Kore-eda’s direction here announces itself through what it refuses to do: no manipulative score swells, no reaction shots designed to guide your emotions, no warm lighting to soften the isolation. His camera observes rather than judges, using wide shots of empty rooms and sparse landscapes to suggest the vastness of internal loneliness.
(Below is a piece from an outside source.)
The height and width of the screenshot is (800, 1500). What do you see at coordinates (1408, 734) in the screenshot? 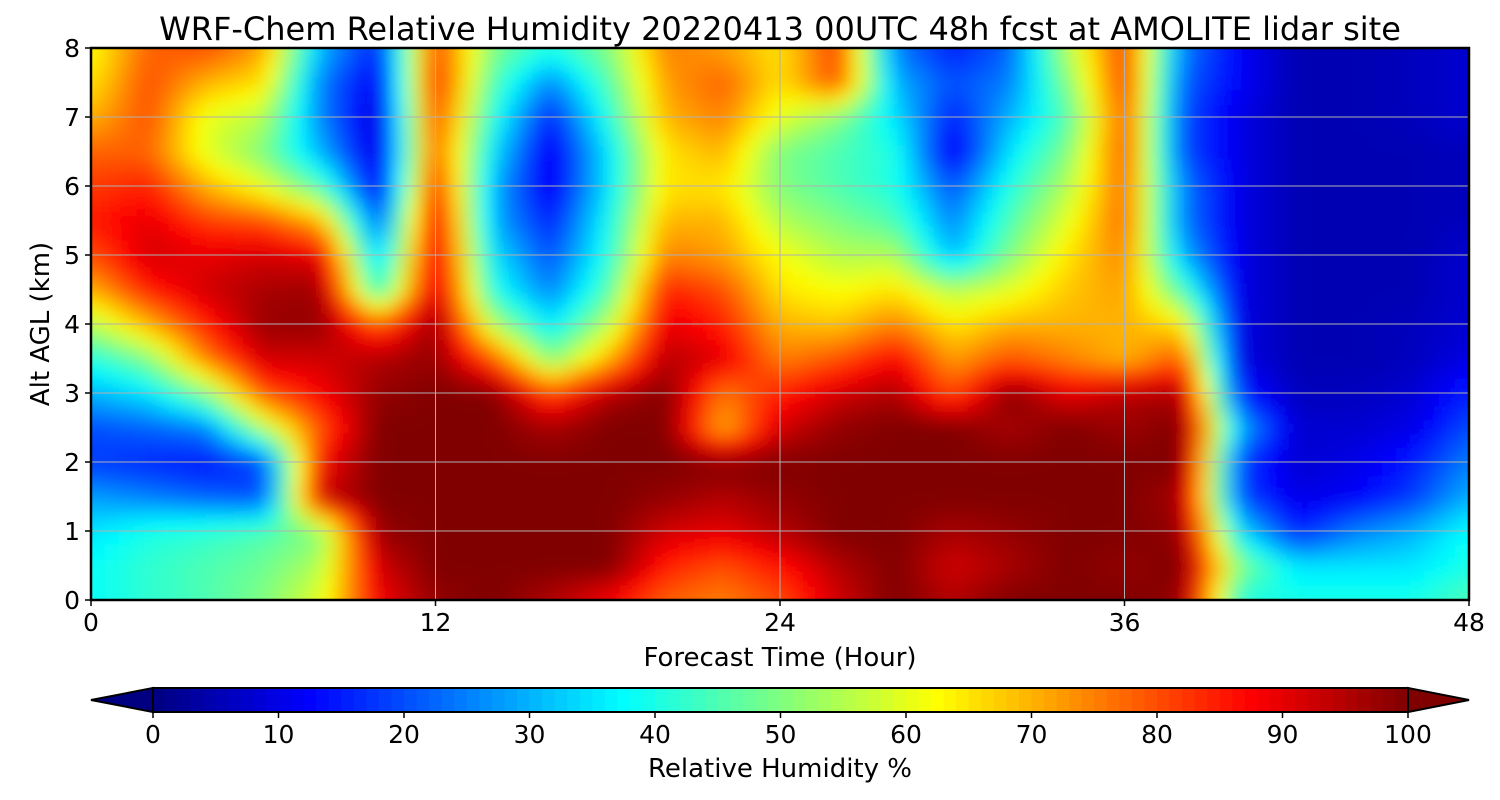
I see `colorbar-tick-label: 100` at bounding box center [1408, 734].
The cinematography is pale and often overexposed, as if grief has bleached the color from everything, and this visual restraint mirrors the emotional precision of the entire film.
The strengths
- The film’s refusal to provide false closure or manufactured meaning feels ethically honest in a way that most grief narratives simply aren’t.
- Esumi‘s performance operates entirely through micro-expressions and breathing patterns, creating a character you understand through what she doesn’t say rather than what she does.
- Kore-eda’s compositional choices—symmetrical framing, negative space, long takes of ordinary domestic moments—transform mundane life into something almost unbearably poignant.
- The film trusts viewers to sit with discomfort and ambiguity without needing everything spelled out or resolved in three acts.
The weaknesses
- The deliberate pacing and emotional distance that works as artistic rigor can also read as cold or withholding, leaving some viewers feeling kept at arm’s length rather than moved.
- The second half loses some narrative momentum as the film settles into observational mode, and you sense Kore-eda occasionally repeating thematic notes he’s already established rather than deepening them.
Who should watch it
If you’re drawn to slow cinema and contemplative narratives—think Ozu or early Terrence Malick—then Maborosi will reward your patience and attention. This is absolutely a film for viewers who believe cinema should ask difficult questions about meaning and mortality rather than provide comforting answers. Skip it if you need conventional plot momentum or characters who explicitly articulate their feelings, but if you’re the kind of cinephile who can sit with ambiguity and find beauty in fractured moments, this is essential viewing from one of the world’s greatest contemporary directors.
Final verdict
Maborosi is a film that refuses to become what you expect it to be, and that stubborn integrity is precisely what makes it remarkable, even when it occasionally frustrates. Kore-eda’s debut announces a filmmaker interested in the spaces between moments, in how we survive catastrophe by learning to not think about it directly. The 7.5 score reflects both the film’s undeniable artistry and its deliberate coldness, but if you’re patient enough to meet it on its own terms, you’ll discover something rare: a meditation on grief that never once pretends grief can be overcome, only that we can learn to walk alongside it without drowning.
FAQ
Is Maborosi a slow film?
Yes, intentionally so—Kore-eda uses elongated takes and minimal dialogue to create emotional depth through observation rather than exposition. This is meditative cinema, not mainstream drama.
What is Maborosis about?
A woman’s life shatters following an unexplained tragedy, and she remarries and moves to a coastal village searching for meaning while learning to live alongside grief that may never be resolved.
Is Maborosis depressing?
It’s melancholic and emotionally demanding rather than conventionally depressing—the film avoids sentimentality and finds quiet beauty within sadness, but it’s definitely not uplifting cinema.
Who directed Maborosis?
Hirokazu Kore-eda directed this 1995 debut, which established his signature style of intimate family dramas and philosophical inquiry into human existence.
Where can I watch Maborosis?
The film is available on various streaming platforms depending on your region; check IMDB for current availability in your country.